▶ EXTRAIT DU DOCUMENT:
=======

Réserve idéale autrefois pleine d’animaux sauvages, lieux de rendez-vous des touristes amoureux de ces espèces des forêts, le parc Oti-Kéran de 169 000 hectares n’est plus cette jolie perle des régions des Savanes togolaises et de la Kara (au Nord), dont l’harmonie et le charme étaient tant vantées. Il est réduit de nos jours à 69 000 hectares. Les populations riveraines et les braconniers s’étaient copieusement défoulées, abattant les animaux et s’installant sur ces terres qu’ils estimaient être leurs propriétés originelles. Laissé à l’abandon depuis, à cause de l’opposition d’une bonne parties des populations riveraines échaudée par les dures précédentes méthodes de gestion, la grande réserve animalière n’a cessé de se dégrader, par manque d’autorité : les animaux qui n’ont pas pu fuir ont été abattus, les forêts ont été pillées, les bâtiments qui abritaient les agents des eaux et forêts chargés de sécuriser les lieux s’effondrent petit à petit, les guérites qui servaient aux surveillants forestiers ont disparu. Les réserves de Naboulgou et de l’Oti autrefois verdoyantes, présentent un aspect hideux, un délabrement total. Les animaux sauvages n’y sont presque plus.

=======

▶ DONNÉES FOURNIES:
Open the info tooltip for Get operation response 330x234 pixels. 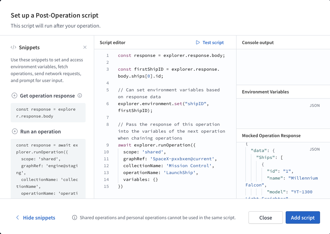point(80,95)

=======

▶ TÂCHES À RÉALISER:
#1 Relevez, dans l'extrait sur le parc Oti-Kéran, chacune des conséquences du manque d'autorité énumérées après les deux-points.
#2 D'après l'extrait sur le parc Oti-Kéran, à combien d'hectares la superficie du parc est-elle réduite de nos jours ?
#3 Rédigez la suite de l'extrait sur le parc Oti-Kéran, à partir de sa dernière phrase.

▶ RÉPONSES RÉDIGÉES:
#1
- Les animaux qui n'ont pas pu fuir ont été abattus.
- Les forêts ont été pillées.
- Les bâtiments qui abritaient les agents des eaux et forêts s'effondrent petit à petit.
- Les guérites qui servaient aux surveillants forestiers ont disparu.

#2 Elle est réduite à 69 000 hectares.

#3
Déboisements, carbonisation, braconnages, construction anarchiques aux abords et en pleine réserve, pratiques agricoles et bien d’autres activités qui portent un coup dur aux avantages économiques et écologiques s’y poursuivent : tout concourt à accentuer les actes posés par la "révolution" née de la démocratie. Le parc national de l’Oti-Kéran est aujourd’hui menacé de disparition, victime des déprédations humaines.  

Restaurer, améliorer et réhabiliter l’image touristique des lieux

« Il est temps que la population comprenne la nécessité de préserver nos parcs nationaux », a lancé le ministre de l’environnement, en présence de représentants des populations et de délégations des ministères de la sécurité et de l’administration territoriale. Ce cri d’alarme que lance ministre Folly-Bazi Katari ne relève pas du catastrophisme. « Car la grande réserve peut se développer encore. Nous devons la restaurer, et nous estimons que cela n’est possible qu’avec les propositions des populations riveraines », souligne-t-il.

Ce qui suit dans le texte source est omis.